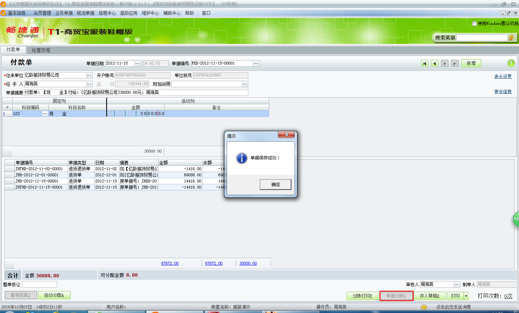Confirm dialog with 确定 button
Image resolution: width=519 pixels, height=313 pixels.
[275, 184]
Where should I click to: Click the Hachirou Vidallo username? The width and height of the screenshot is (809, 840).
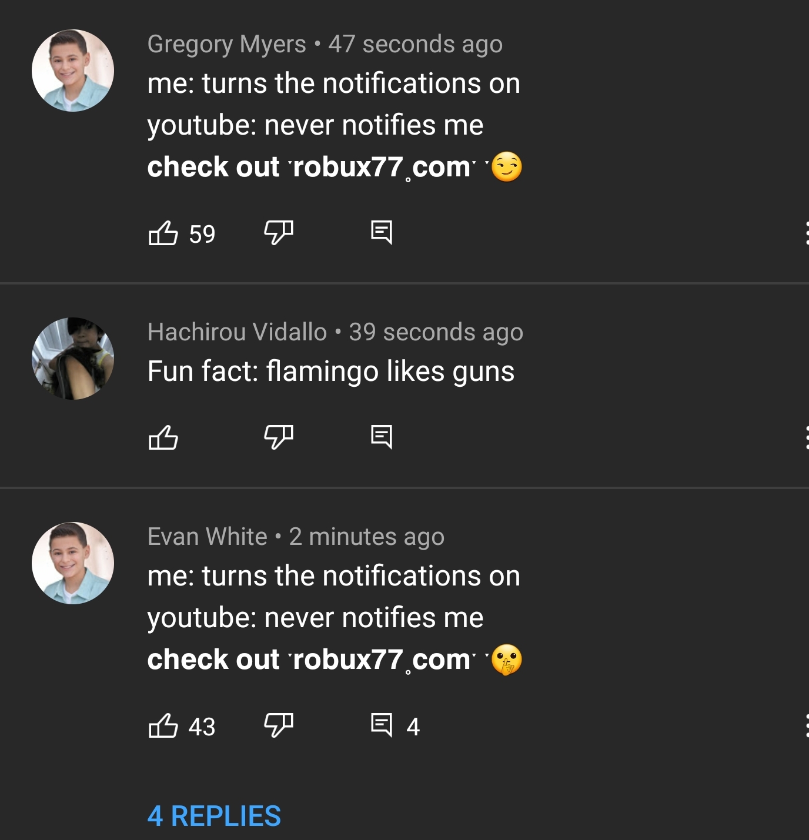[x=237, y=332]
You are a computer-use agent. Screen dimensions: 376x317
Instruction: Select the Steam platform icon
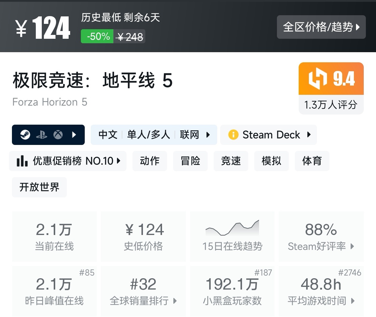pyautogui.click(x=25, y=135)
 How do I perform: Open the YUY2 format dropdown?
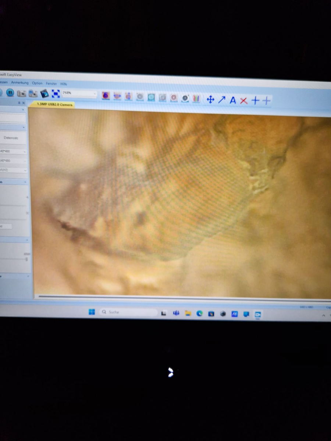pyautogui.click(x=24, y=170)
####################
About this exercise: Please set down only the lines from the one containing "Where should I" through the end of the entries, exactly as they stand, both ends included and with no pictures.

Response box:
Where should I click to: Click the Hachirou Vidallo username? The width and height of the screenshot is (809, 840).
[x=237, y=332]
You are a computer-use agent. Screen dimensions: 376x317
Instruction: Select the Steam platform icon
pyautogui.click(x=25, y=135)
 How do I perform: Open the YUY2 format dropdown?
pyautogui.click(x=24, y=170)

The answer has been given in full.